Throughout the material below, how many lines include the string "computer"? Reply with only the number.

Segment Open

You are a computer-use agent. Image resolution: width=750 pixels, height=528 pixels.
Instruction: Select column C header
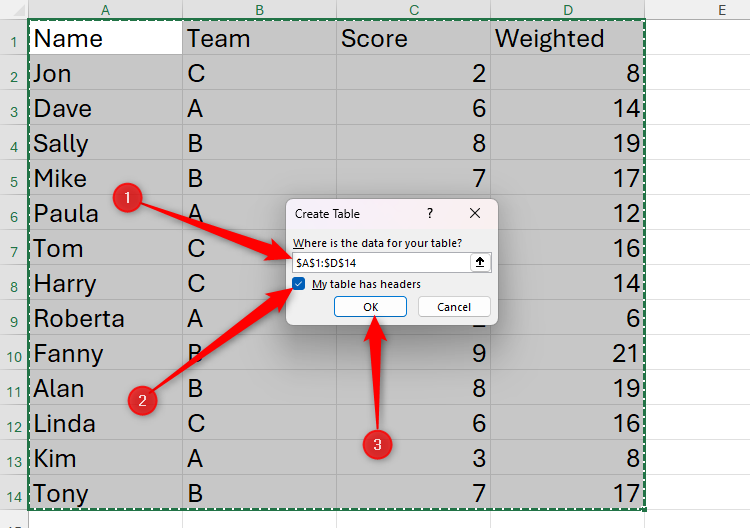(x=413, y=9)
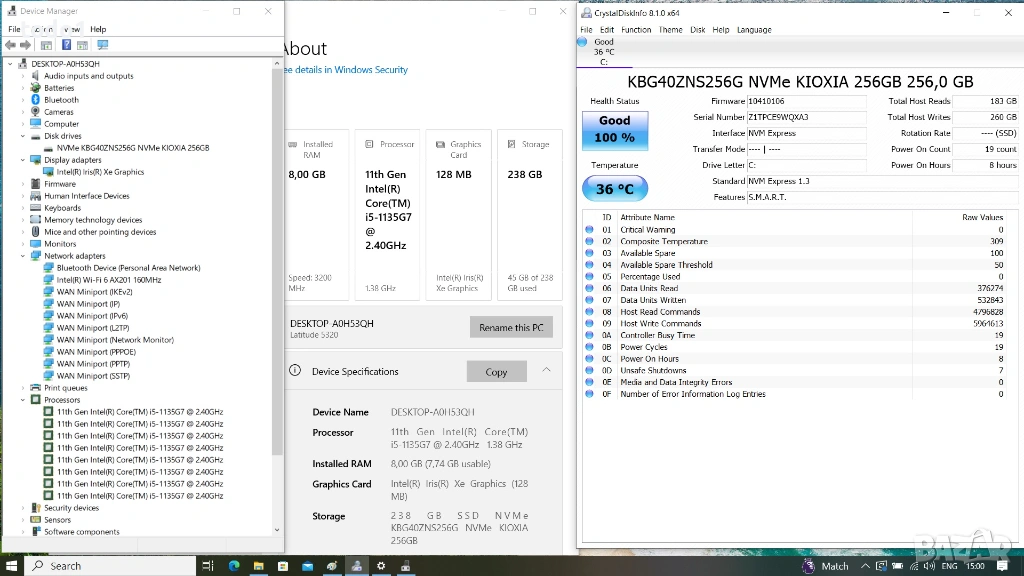Click the Good 100 % health status box
The width and height of the screenshot is (1024, 576).
(x=614, y=130)
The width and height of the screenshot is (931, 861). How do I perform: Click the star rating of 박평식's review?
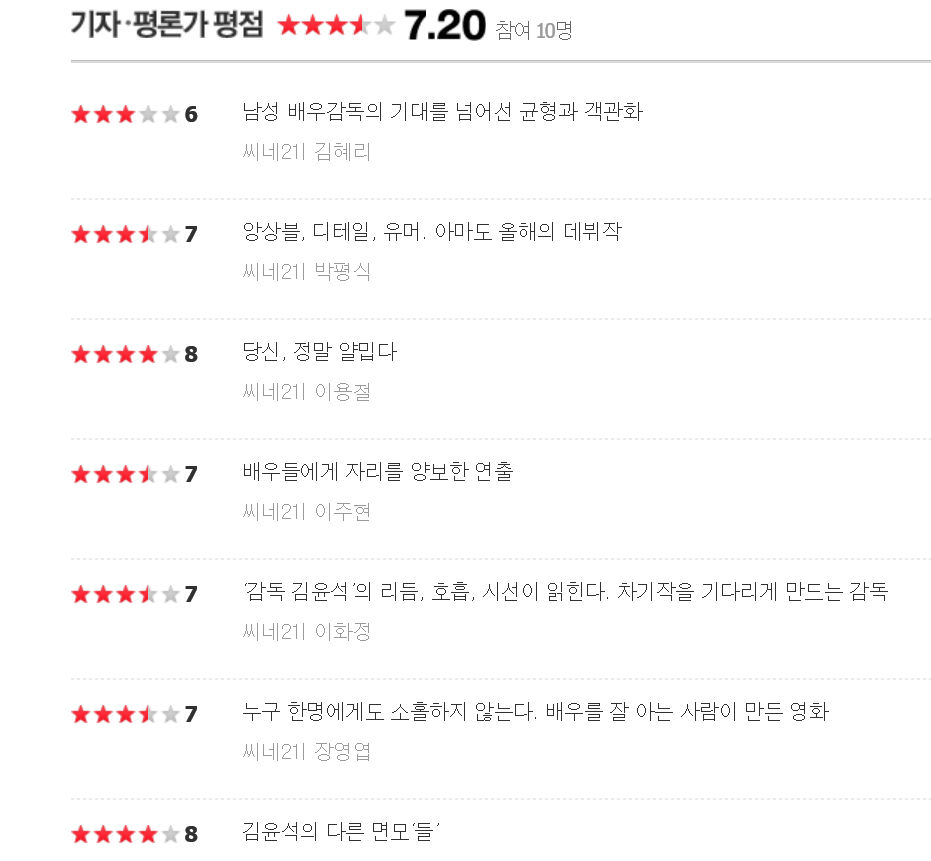pyautogui.click(x=125, y=234)
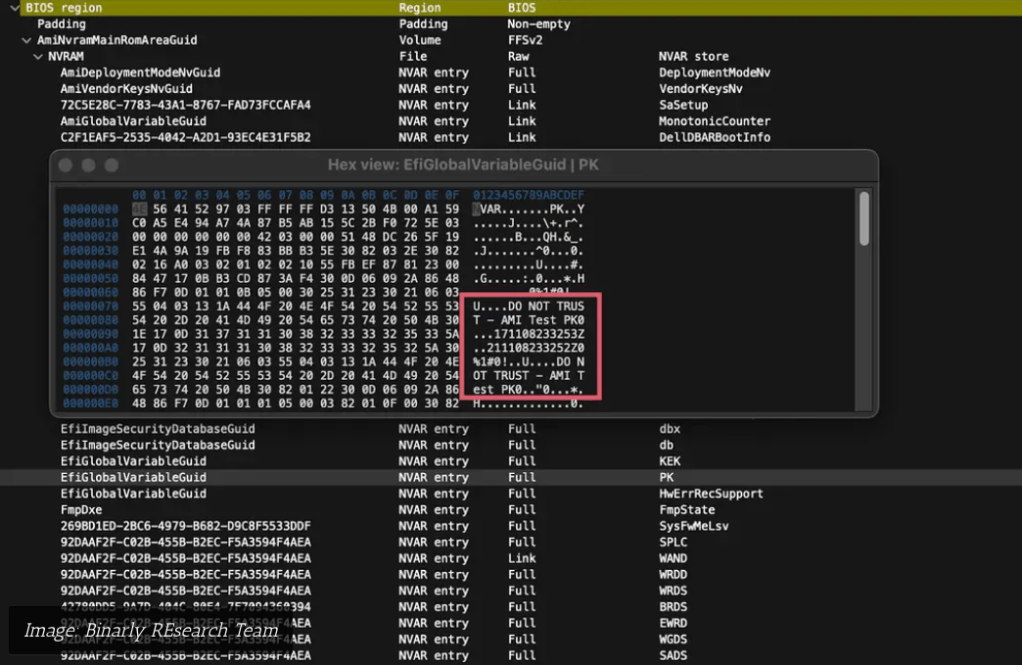Screen dimensions: 1022x665
Task: Collapse the NVRAM file node
Action: click(38, 57)
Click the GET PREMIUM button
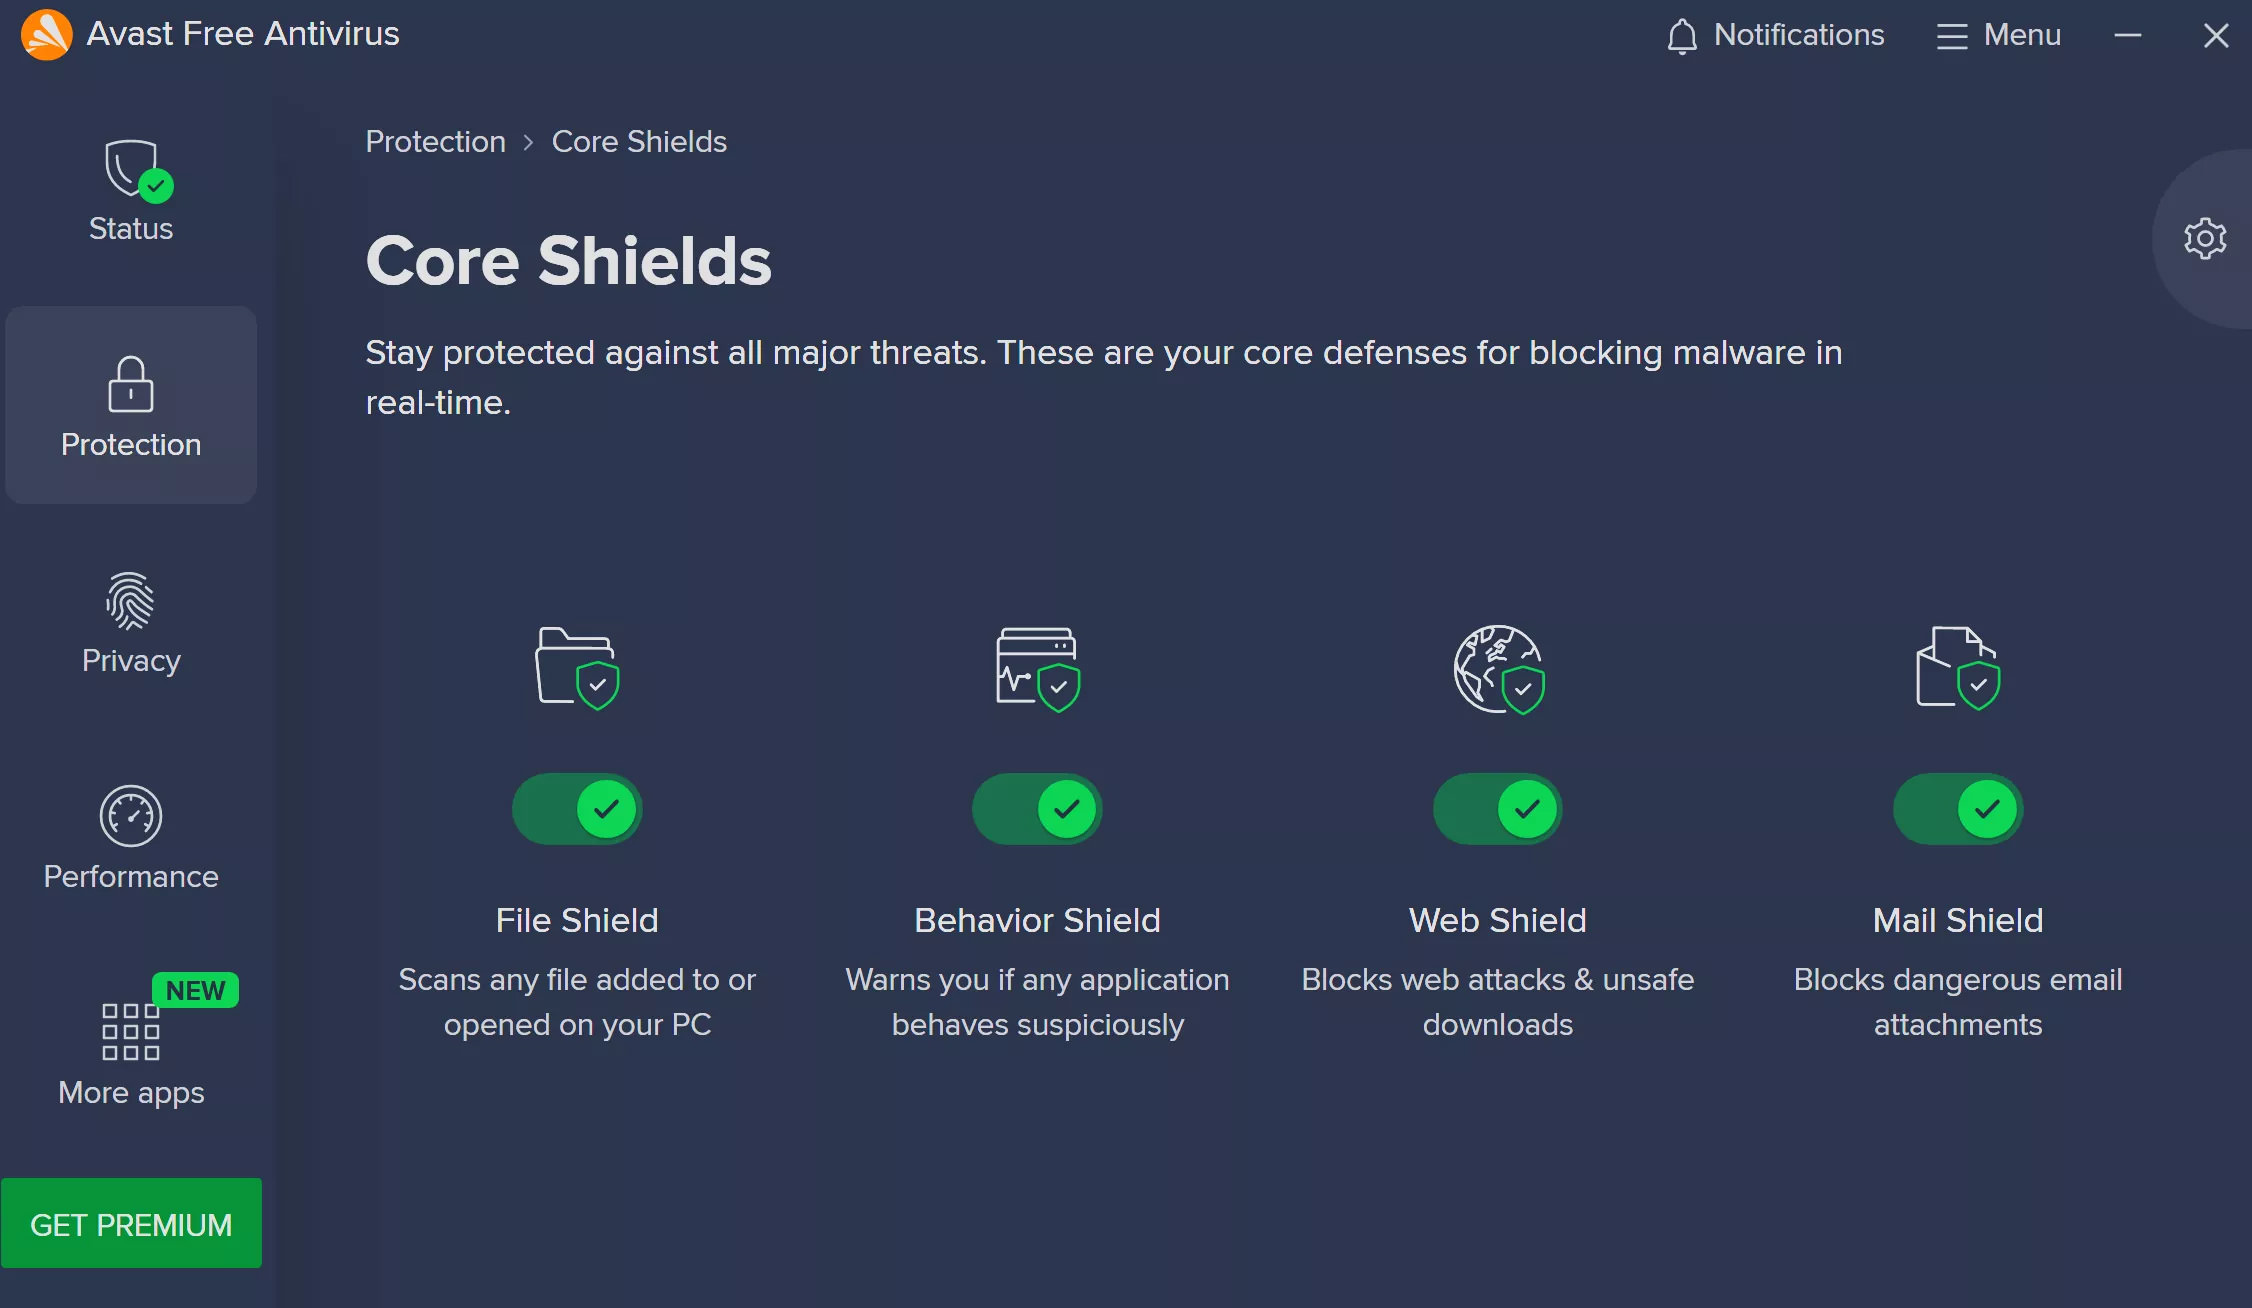The image size is (2252, 1308). (x=131, y=1224)
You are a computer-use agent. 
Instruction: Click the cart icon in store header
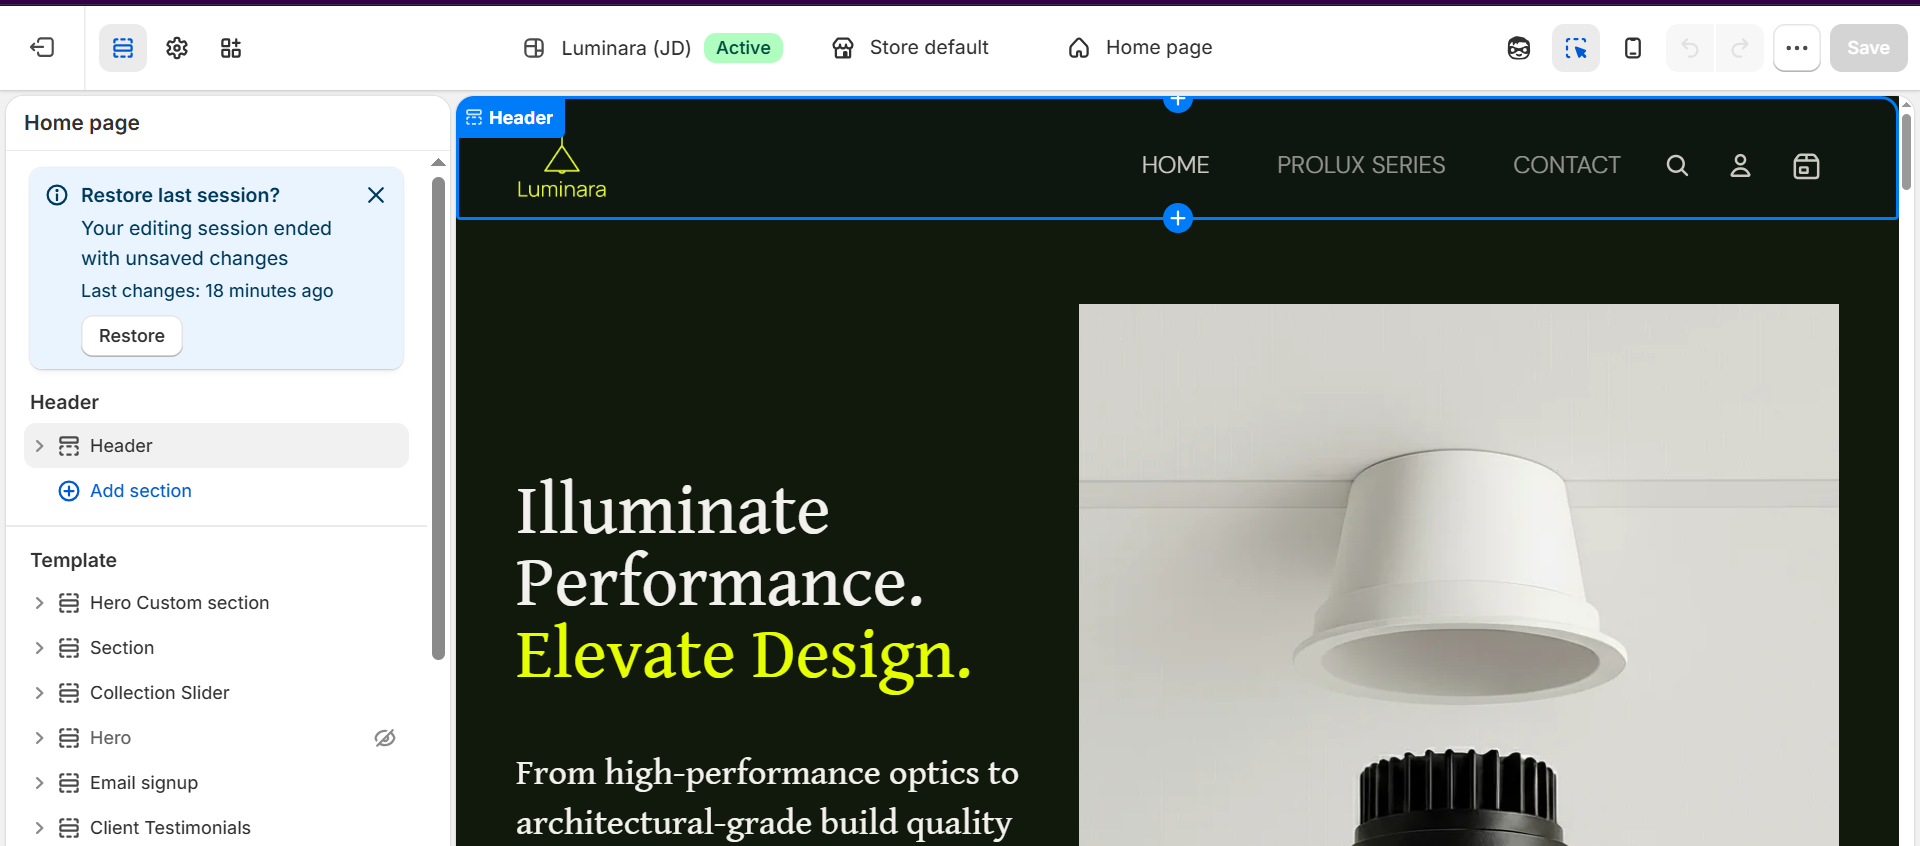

Segment Closed

» **REPLY TO THE TASK**:
2